Given instruction:
Gather every line below that contains the word "folder", and copy each of those lines in full.

Data in this exercise:
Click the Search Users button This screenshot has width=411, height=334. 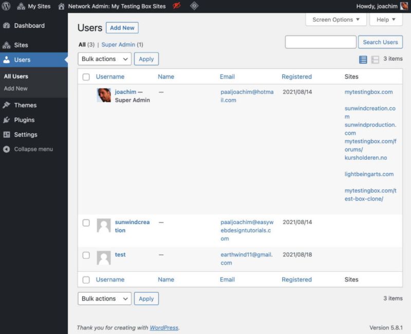pos(380,42)
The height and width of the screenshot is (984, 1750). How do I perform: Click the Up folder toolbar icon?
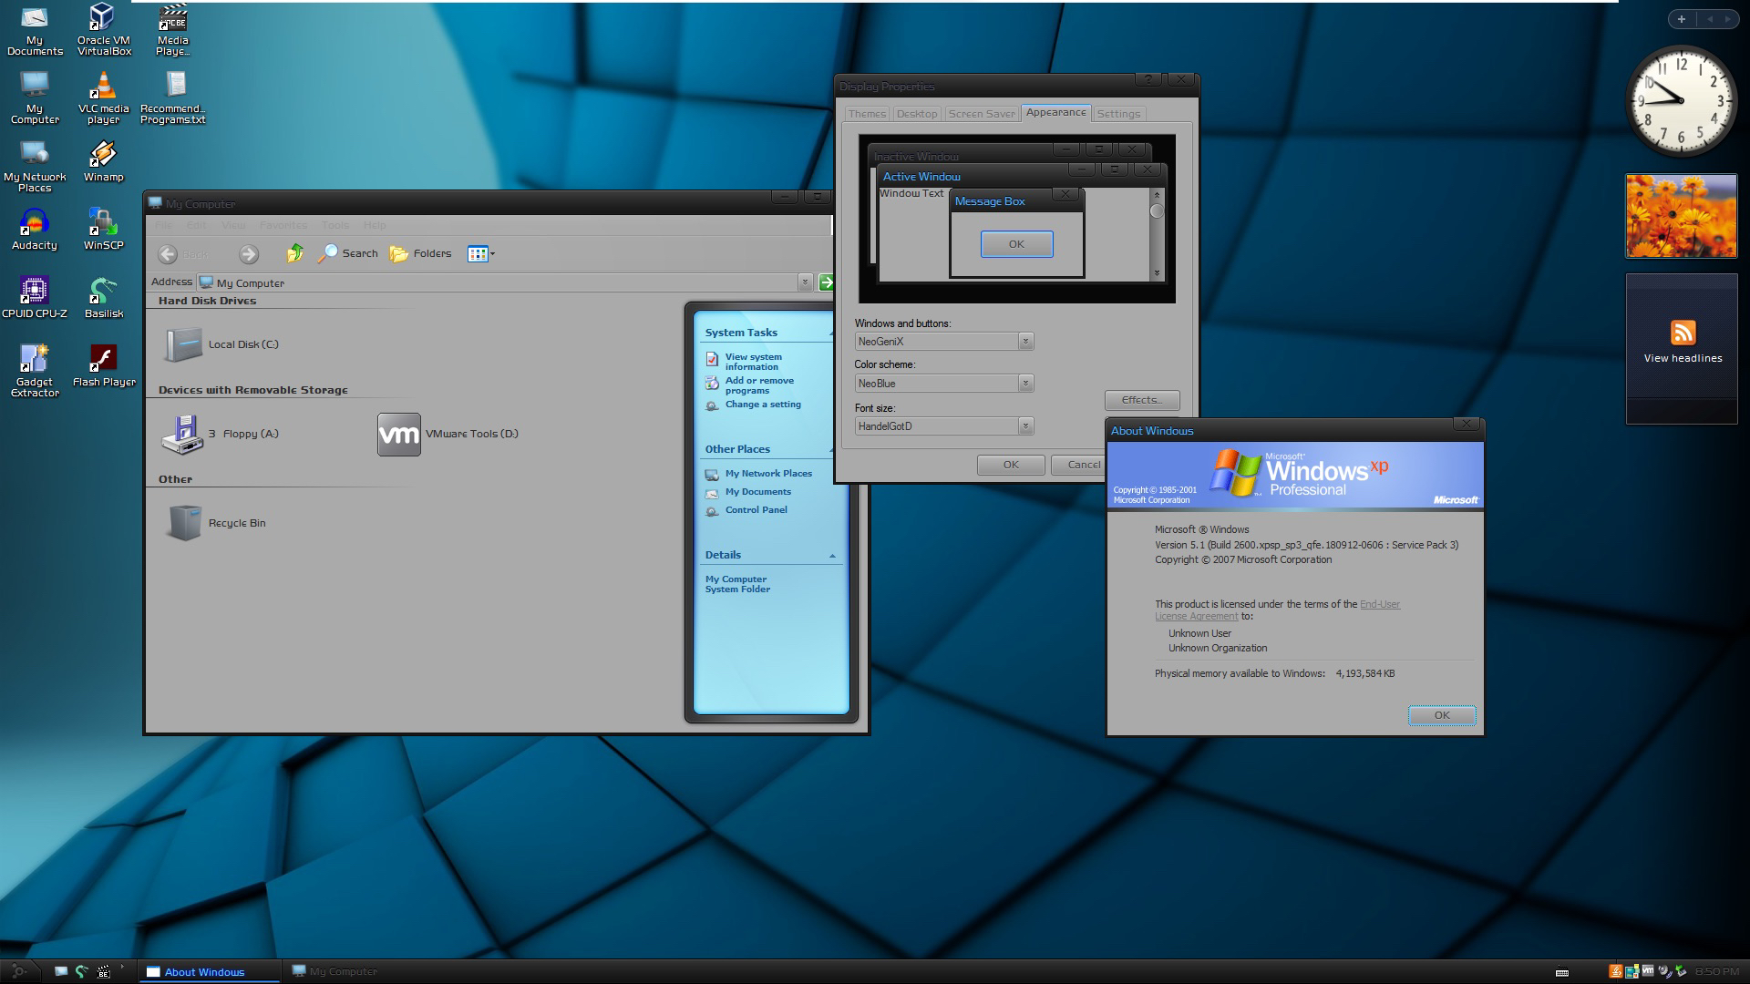pos(294,253)
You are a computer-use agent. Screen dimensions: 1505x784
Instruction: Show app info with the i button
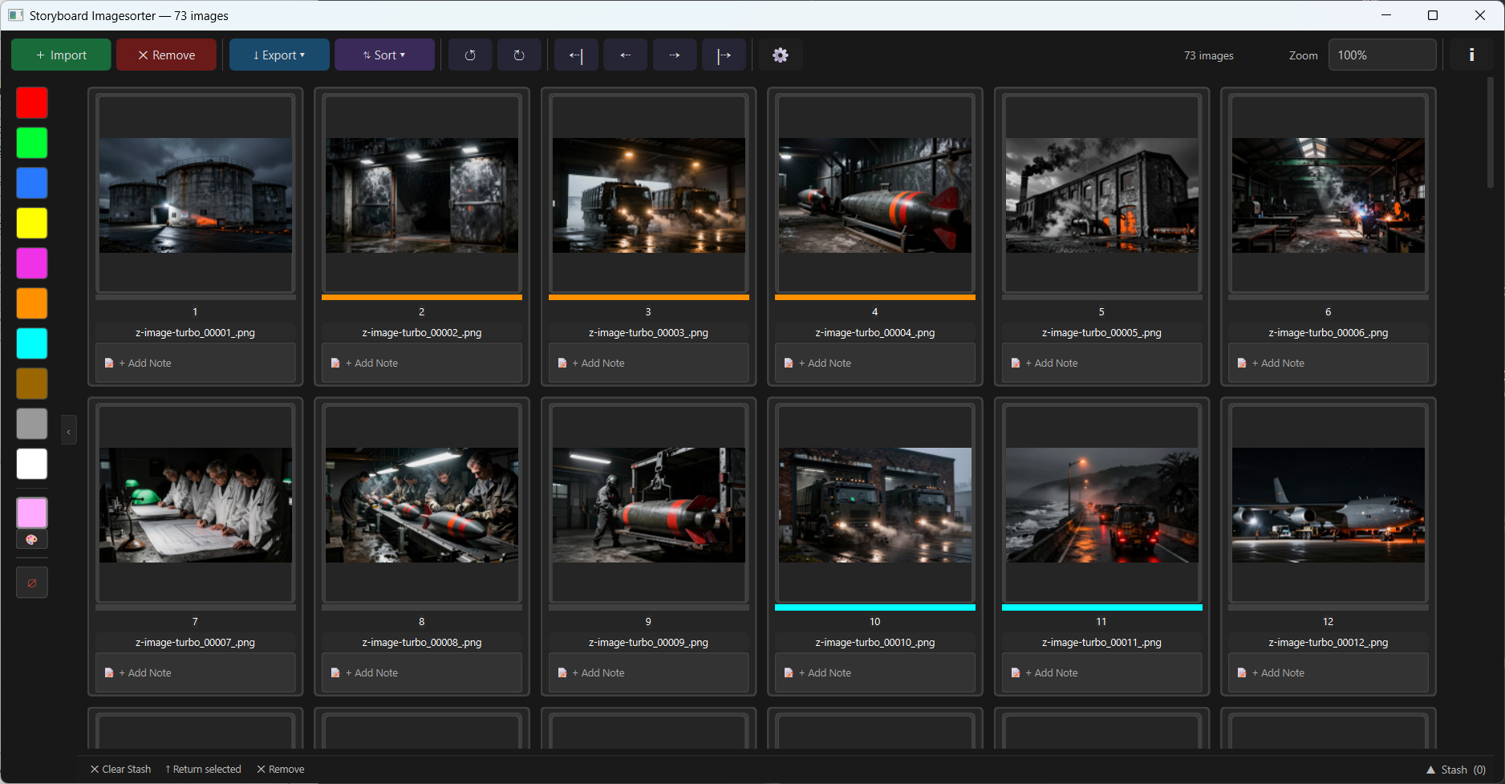click(1471, 55)
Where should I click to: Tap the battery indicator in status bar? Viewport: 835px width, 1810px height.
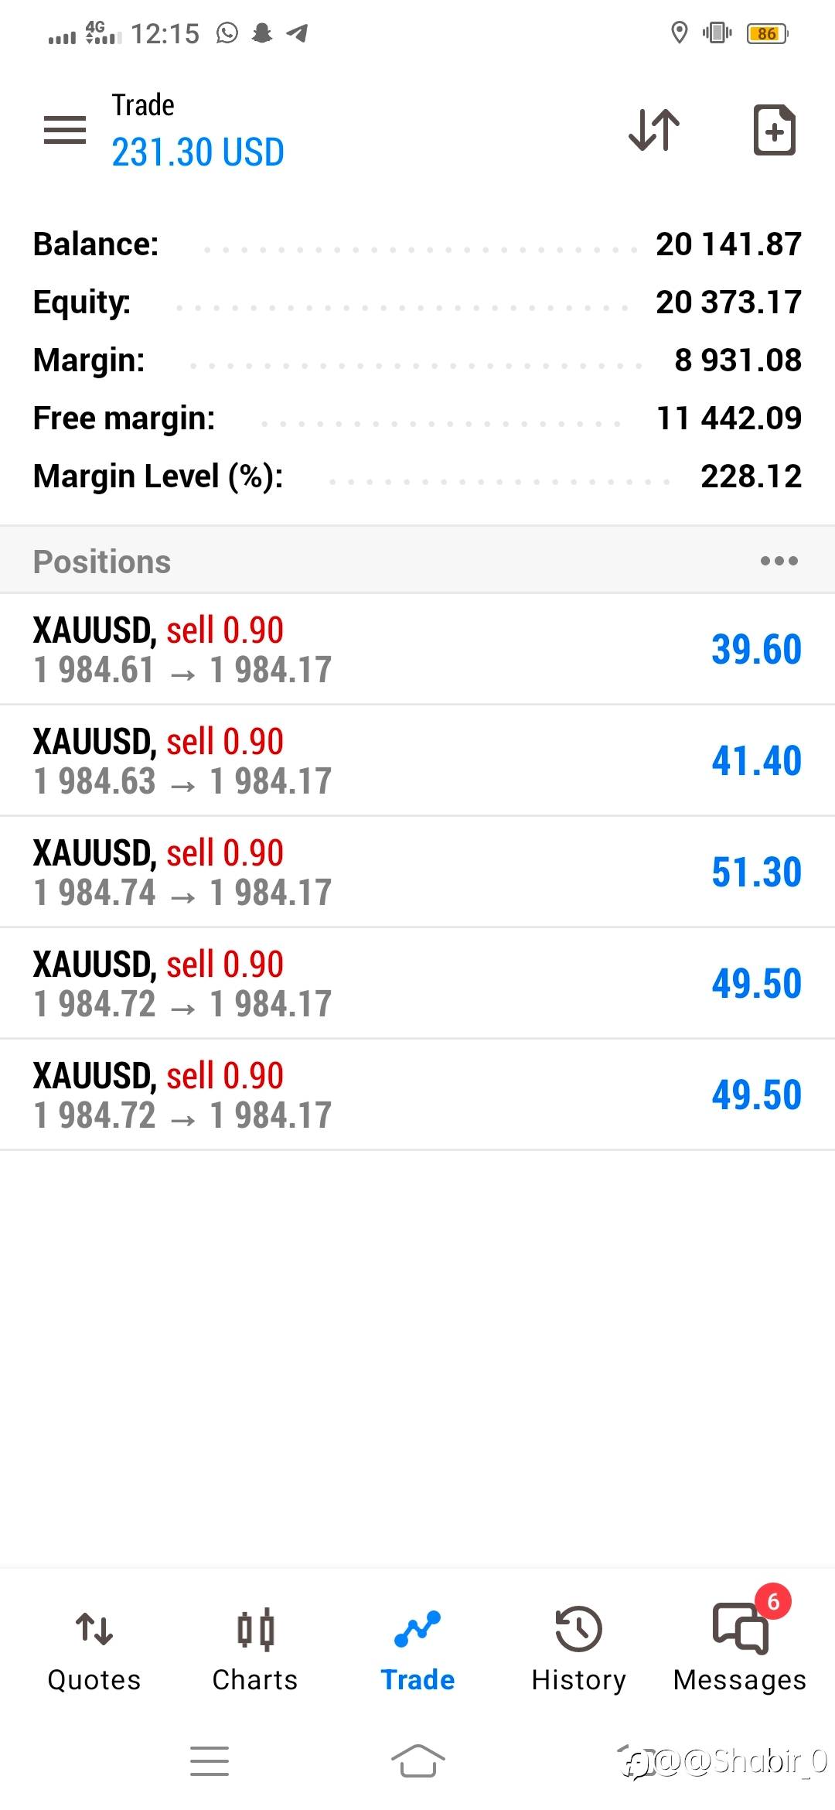(x=766, y=34)
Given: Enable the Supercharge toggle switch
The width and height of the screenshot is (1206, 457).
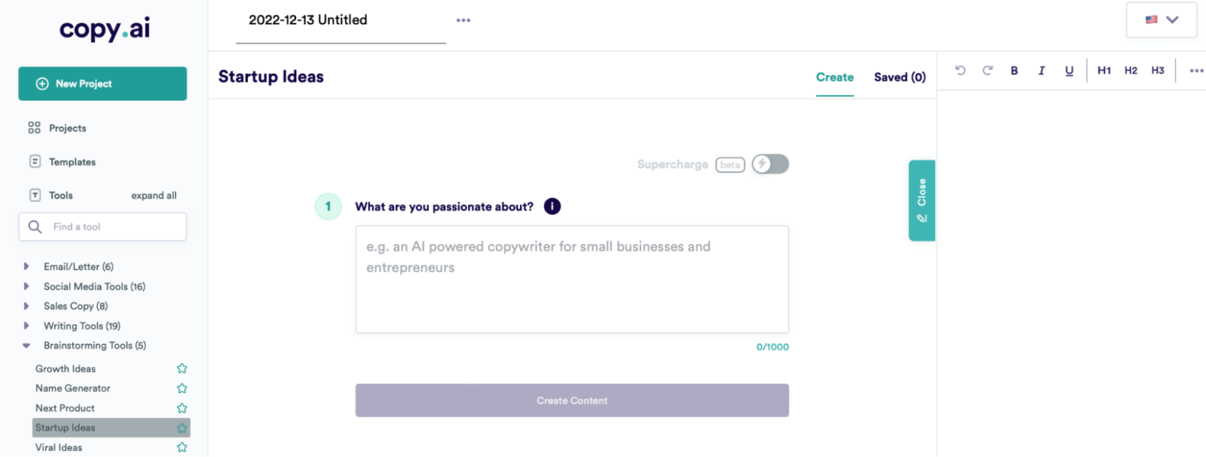Looking at the screenshot, I should [770, 164].
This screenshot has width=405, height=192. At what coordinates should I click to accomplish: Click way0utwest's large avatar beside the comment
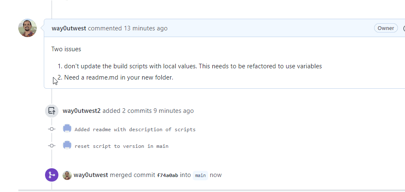tap(28, 28)
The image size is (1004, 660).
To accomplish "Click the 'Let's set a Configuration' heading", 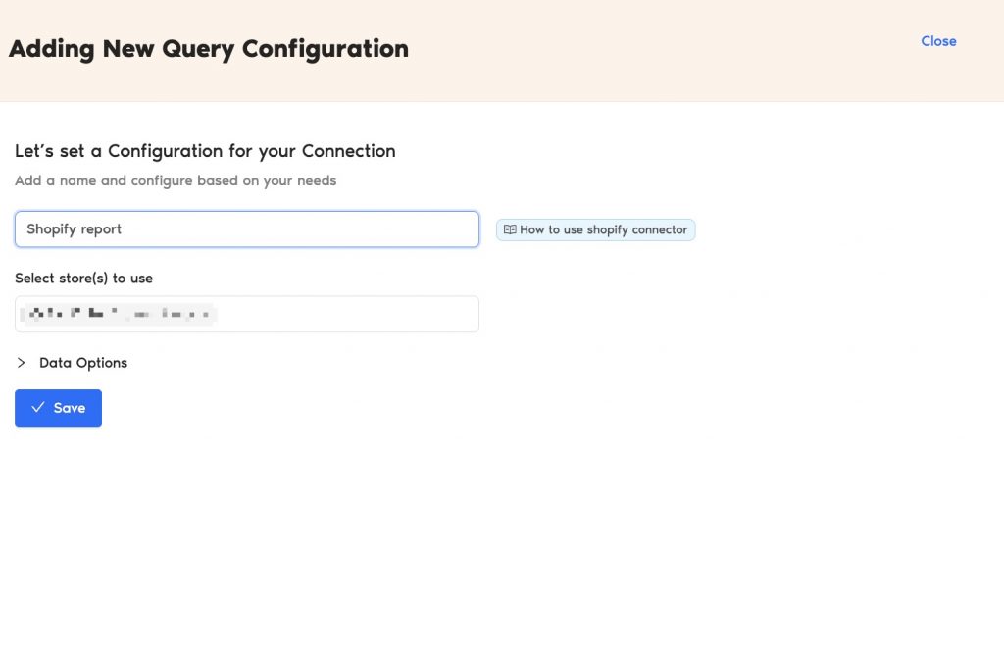I will pyautogui.click(x=205, y=151).
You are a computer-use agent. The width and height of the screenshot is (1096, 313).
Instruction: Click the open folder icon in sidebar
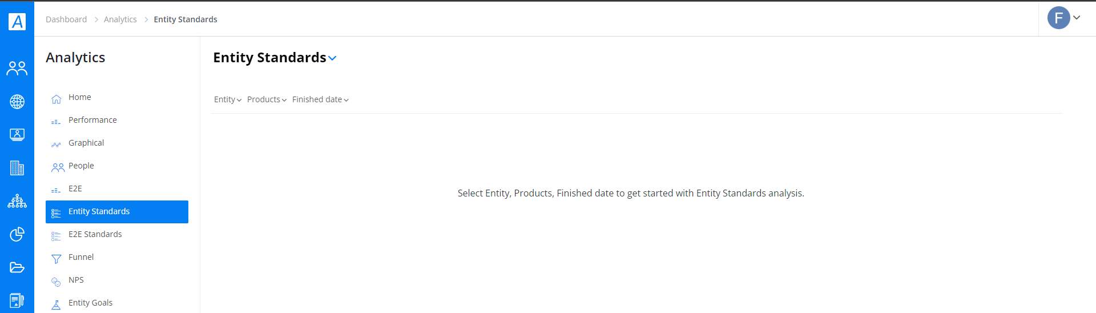[17, 267]
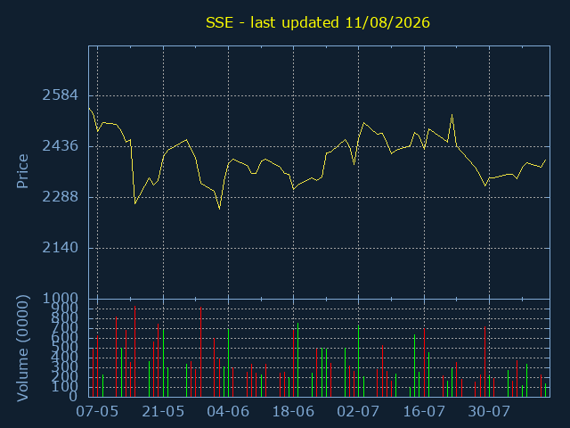Click the vertical Price axis title

[x=22, y=171]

Task output:
The height and width of the screenshot is (984, 1750). How do I perform: Click the Up folder toolbar icon?
Instruction: Click the open folder icon in sidebar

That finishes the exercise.